インドネシアは今後数年間でニッケル生産をさらに拡大する見込みであり、特に高圧酸浸出(HPAL)技術を用いた生産能力の増強に注力しています。しかし、この計画には硫酸の供給不足や廃棄物処理の適切な管理といった課題があり、スムーズな実現が難しい状況です。それにもかかわらず、ニッケルの世界市場で供給過剰が予測されている中でも、生産量は増加すると見込まれています。

硫酸供給と廃棄物処理が主要な課題

HPALプロセスは硫酸を用いてニッケルやコバルトを鉱石から抽出し、ミックス水酸化物沈殿物(MHP)を生成します。MHPはニッケル硫酸や電池向けの原料として必要不可欠です。市場関係者によると、インドネシアの2024年のMHP生産量は、2023年の約26.9万トンから32.5万~34.5万トンに増加すると予想されています。
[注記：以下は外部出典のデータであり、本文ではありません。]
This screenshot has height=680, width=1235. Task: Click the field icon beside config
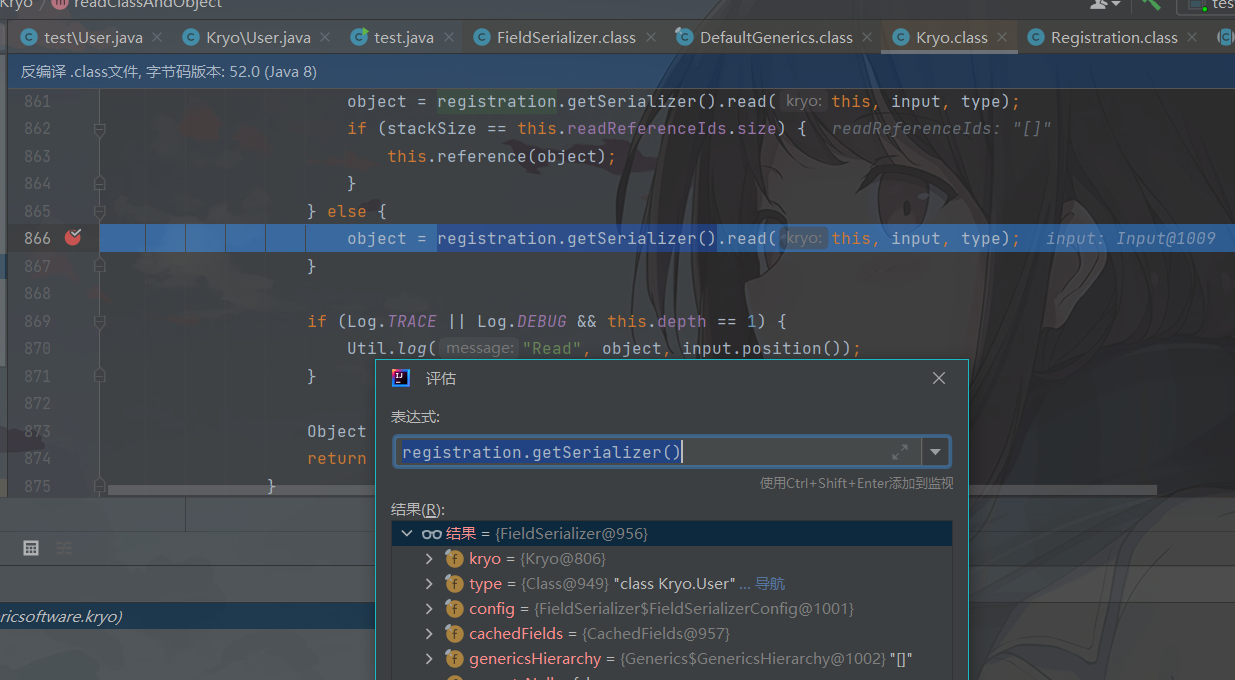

今後数年間で複数のMHPプロジェクトが稼働する見込みで、生産量は2026年までに80万~90万トンへと3倍に増加すると、インドネシアの海事・投資調整省のセプティアン・ハリオ・セト副大臣は、ロンドンの金属イベントで述べました。

生産量の増加にはより多くのニッケル鉱石と硫酸が必要となり、リモナイト鉱石の供給が急速に減少する可能性が懸念されています。これに対してインドネシア政府は、鉱業関係者との協議を予定しています。

現在、インドネシアではフアイユエとフアイフェイ(華飛)のプロジェクト、GEMのQMBプロジェクト、リジェンドのHPALプロジェクトの4つの施設が稼働しています。これらの施設では、主に中国や韓国から輸入した硫酸を使用していますが、コストの増加に伴い、ハルマヘラ・ペルサダ・リジェンドのような生産者はより安価な硫黄を選ぶようになりました。ジャワ島にあるフリーポート・マクモランのマニャール製錬所や、西スンバワ県のアマン・ミネラル・ヌサ・テンガラ(AMNT)の銅製錬所の稼働が2025年末までに300万トンの酸供給能力を追加することで、供給問題が緩和されると期待されています。

もう一つの大きな課題は、廃棄物処理です。環境・社会・ガバナンス(ESG)基準に対する厳しい目が向けられており、HPALプロセスで生成される大量の廃棄物が問題視されています。エネルギーコンサルタント会社ウッドマッケンジーによれば、HPALを用いて1トンのニッケルを生産するごとに1.4~1.6トンの廃棄物が発生します。廃棄物の処理方法としては、尾鉱ダム、海洋深層投棄、乾式スタッキングの3つが一般的ですが、乾式スタッキングがより持続可能と見なされています。それでも、インドネシアの季節的な降雨や地震活動は、廃棄物の安全な貯蔵にとって大きなリスクとなります。

HPAL生産の拡大を円滑に進めるためには、安定した硫酸の供給を確保し、持続可能な廃棄物処理方法を採用することが不可欠です。これらの課題に対応することが、インドネシアのニッケル生産の成長を維持し、厳しいESG基準を満たすための鍵となるでしょう。